_EXERCISE DETAILS_
Look below for the line with "Open a file in the Text Editor", then repeat it and all lines after it, exactly, minus any pictures.

Collected data:
____

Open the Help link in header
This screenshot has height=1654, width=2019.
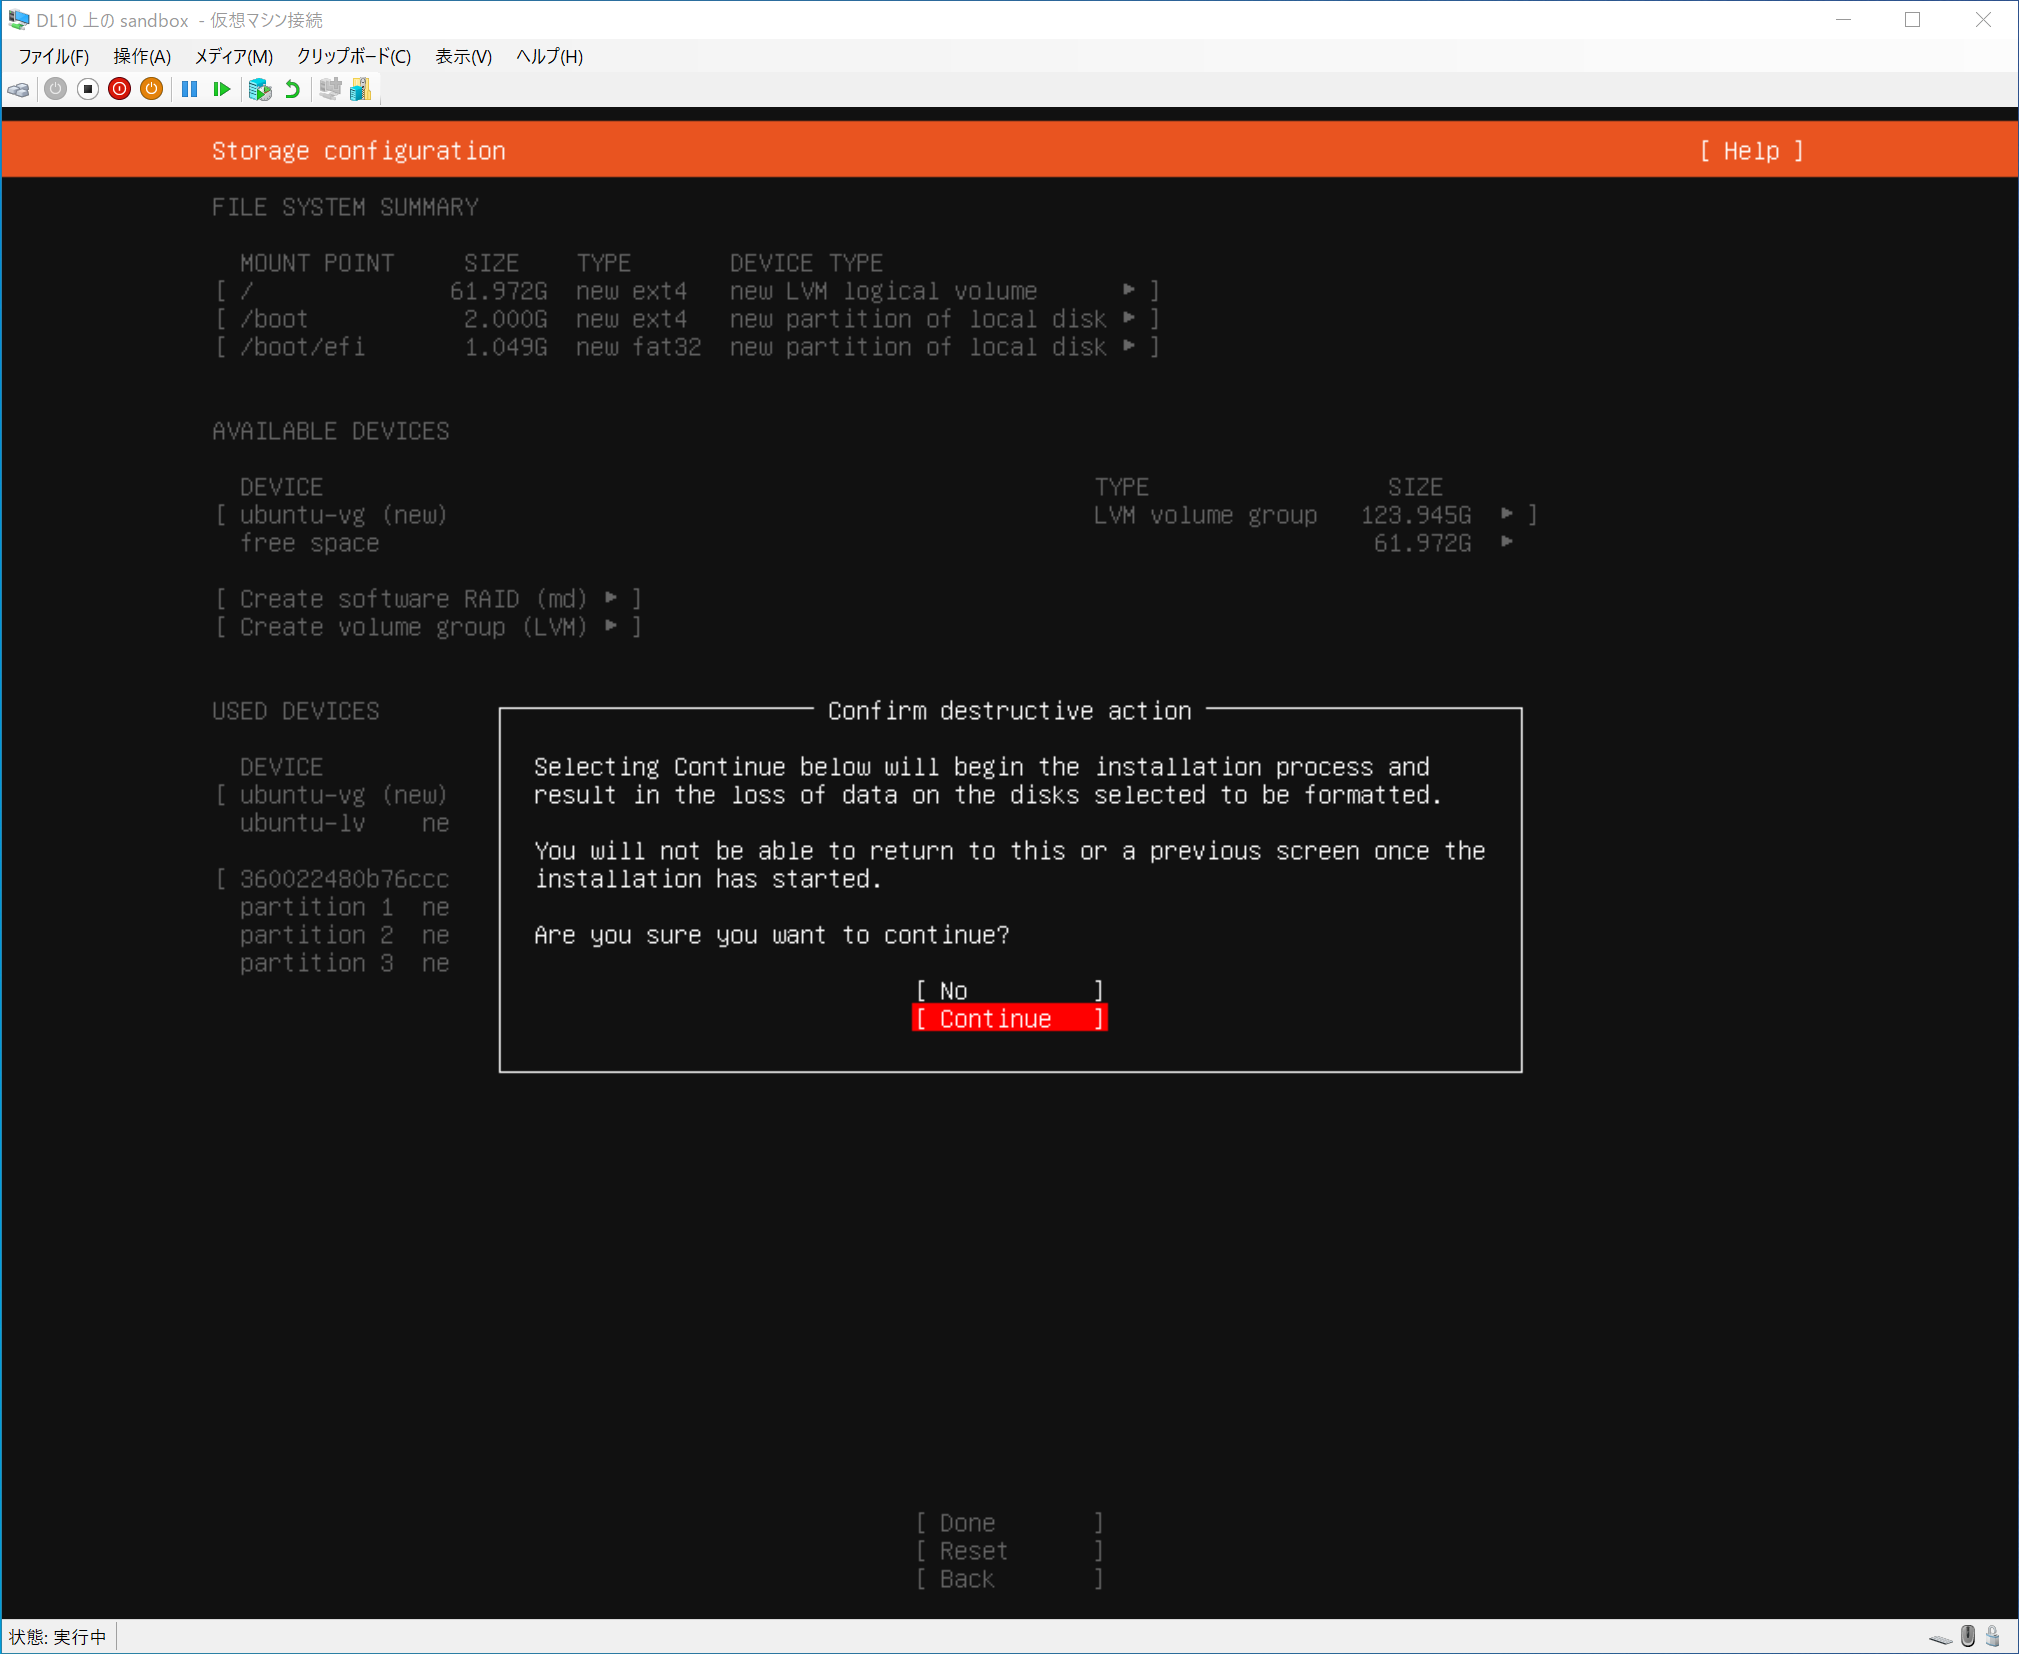(x=1751, y=151)
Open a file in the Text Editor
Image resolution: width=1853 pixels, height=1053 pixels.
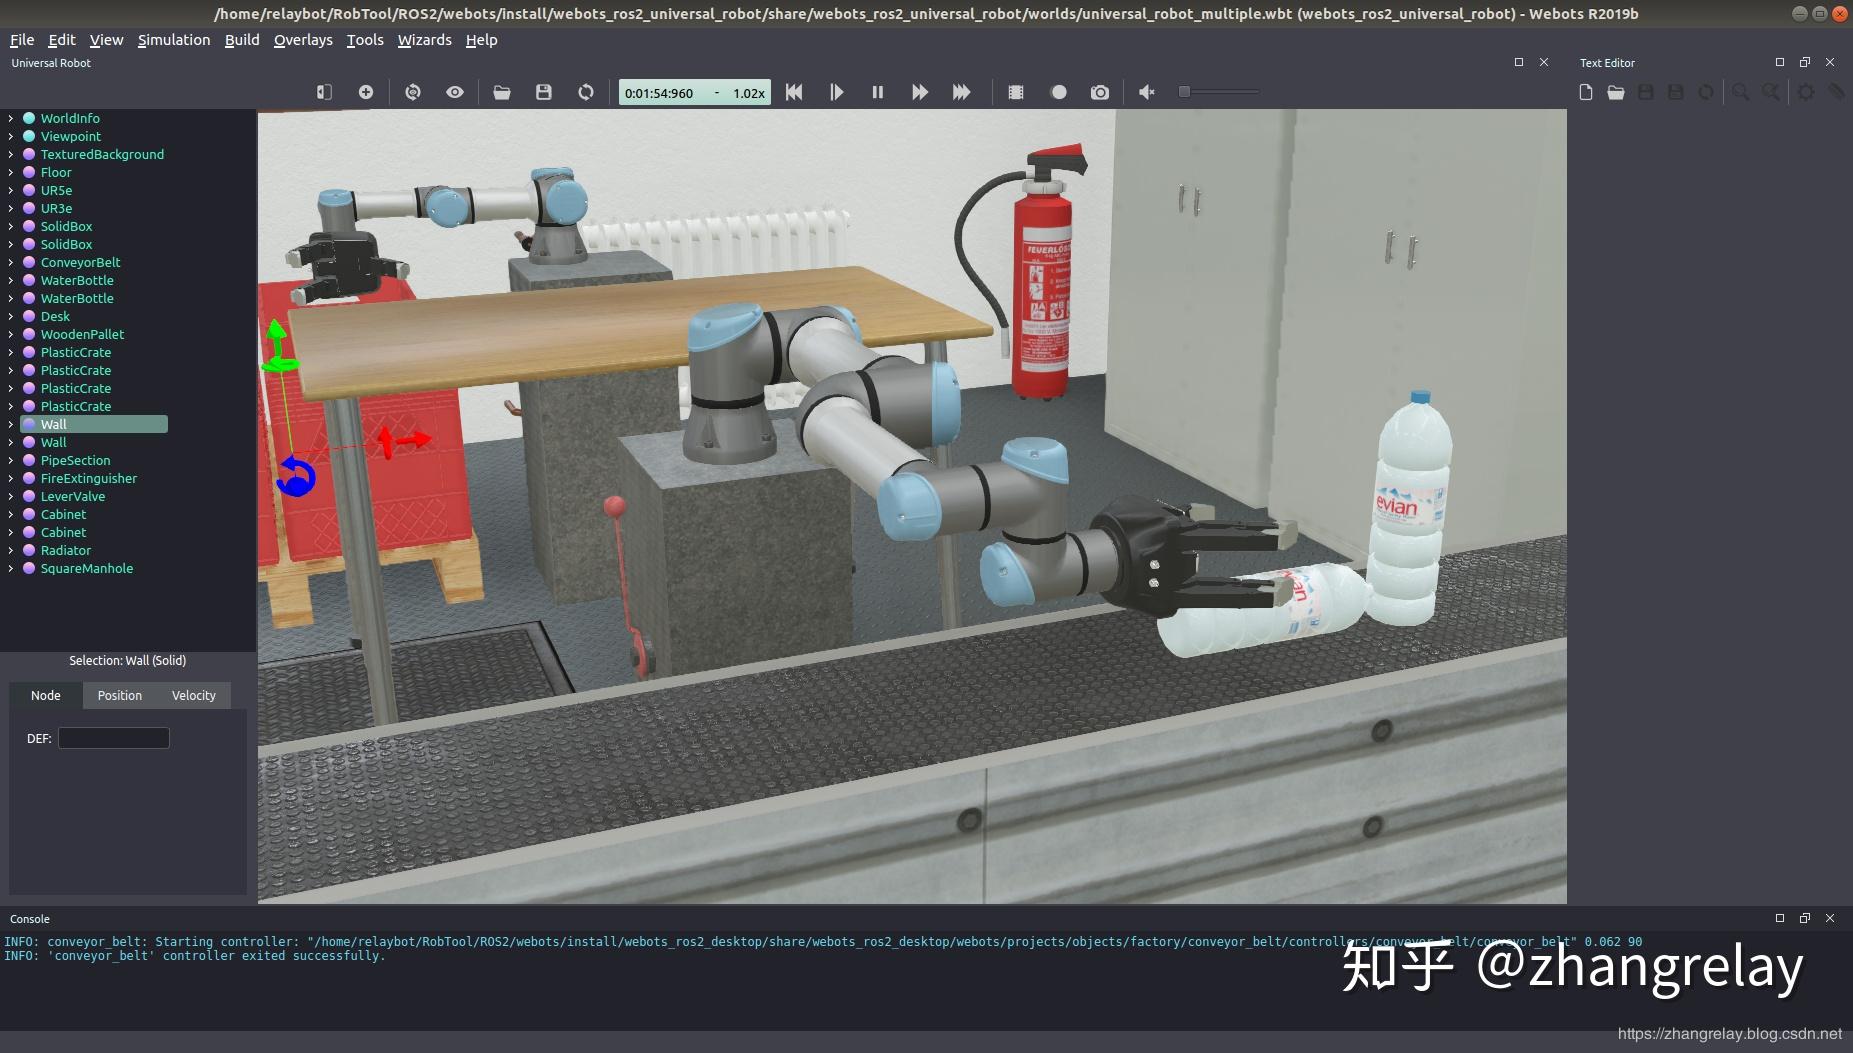pyautogui.click(x=1614, y=92)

____

_ANSWER_
Open a file in the Text Editor
Image resolution: width=1853 pixels, height=1053 pixels.
pyautogui.click(x=1614, y=92)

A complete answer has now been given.